#1-Taaroa, destin aléatoire

Présentation d’une oeuvre en construction

Ce travail est assez ancien, repris en plusieurs étapes. Il est représentatif de mon processus créatif depuis quelques temps. Un processus assez lent en fait, puisqu’ayant d’autres activités par ailleurs, il peut se passer des mois, voire même des années, avant que je reprenne un dessin ou une peinture laissée en suspens.  Pendant un moment, cela a développé chez moi une certaine frustration… mais au final je me rends compte aujourd’hui que cela fait complétement de mon processus en fragmentation, par couches successives. 

J’avais commencé par l’œil du Tikipensant à l’époque en faire une combinaison de plusieurs symboles lié aux ancêtres. Il me semble que je revenais des Marquises. Je me rappelle aussi que c’était l’une des premières fois que j’utilisais de l’acrylique sur papiers. J’ai laissé cette première étape en suspens, et lorsque je l’ai retrouvé dans mon carton à dessin, j’ai eu envie de repartir sur une piste différente, et d’y ajouter du texte, issu du livre de Teuira Henry. Il comprend donc des extraits liés à Ta’aroa. Je précise qu’à l’époque je ne travaillais pas encore au Musée, car j’aurais probablement choisi un autre texte aujourd’hui. J’ai toujours aimé le chant lié à Ta’aroa, appris lorsque j’étais petite, je pense que c’est ce qui a orienté mon choix.  
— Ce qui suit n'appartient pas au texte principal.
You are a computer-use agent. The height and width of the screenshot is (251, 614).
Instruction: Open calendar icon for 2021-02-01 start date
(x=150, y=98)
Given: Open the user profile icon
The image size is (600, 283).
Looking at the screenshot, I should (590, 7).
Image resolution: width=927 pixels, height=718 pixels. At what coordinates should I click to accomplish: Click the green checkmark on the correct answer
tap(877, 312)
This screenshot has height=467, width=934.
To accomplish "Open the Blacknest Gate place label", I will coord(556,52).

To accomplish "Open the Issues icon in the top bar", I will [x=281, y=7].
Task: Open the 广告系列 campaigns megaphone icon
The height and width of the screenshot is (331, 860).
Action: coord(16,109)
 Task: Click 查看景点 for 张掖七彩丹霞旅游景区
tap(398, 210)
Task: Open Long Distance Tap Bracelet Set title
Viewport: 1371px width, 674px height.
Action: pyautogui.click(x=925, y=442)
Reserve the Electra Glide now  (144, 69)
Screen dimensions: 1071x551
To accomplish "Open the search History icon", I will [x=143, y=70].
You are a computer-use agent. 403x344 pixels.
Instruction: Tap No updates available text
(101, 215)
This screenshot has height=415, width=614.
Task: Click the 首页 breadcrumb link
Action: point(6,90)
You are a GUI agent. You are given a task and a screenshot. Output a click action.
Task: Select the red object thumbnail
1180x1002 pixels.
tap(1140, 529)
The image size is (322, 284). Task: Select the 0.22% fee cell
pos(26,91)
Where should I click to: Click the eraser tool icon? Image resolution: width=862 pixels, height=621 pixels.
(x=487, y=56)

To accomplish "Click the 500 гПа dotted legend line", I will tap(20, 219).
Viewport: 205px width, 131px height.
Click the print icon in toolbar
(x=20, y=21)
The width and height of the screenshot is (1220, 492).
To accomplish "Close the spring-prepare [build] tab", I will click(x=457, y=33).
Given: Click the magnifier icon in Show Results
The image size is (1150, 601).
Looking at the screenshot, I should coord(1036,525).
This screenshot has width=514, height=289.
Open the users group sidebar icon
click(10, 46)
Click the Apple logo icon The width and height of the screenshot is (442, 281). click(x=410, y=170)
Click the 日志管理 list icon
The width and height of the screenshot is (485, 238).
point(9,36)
On reste cependant globalement dans une symbolique liée à la genèse du monde polynésien, et à la dimension sacrée, ce qui était en rapport avec mon idée de base pour ce travail… Mais, le cheminement personnel effectué depuis, après deux ans sans peintures, va probablement m’amener à changer à nouveau ce dessin. 

C’est d’ailleurs pour cela que je le partage, car son intégrité risque d’être atteinte prochainement. Il sera très probablement découpé et réassemblé dans les jours qui viennent. Avec un succès plus ou moins incertain quant à sa reconversion. 

Le bonheur est fait de bribes éparses, ce n’est pas un flux continu, mais une répartition aléatoire de moments heureux. À nous de les vivre avec abandon en sachant que ce sont des instants de grâce.

Avec le temps, l’incertitude est le deuxième facteur essentiel dans mon processus. Quand je fragmente des papiers pour les recomposer je ne sais jamais vraiment ce que cela donnera par la suite. Il y a dans cette composition un nécessité de lâcher prise, d’acceptation de l’aléatoire qui fait bel et bien parti du processus… et qui au final est assez apaisante.

Affaire à suivre donc pour ce travail en devenir.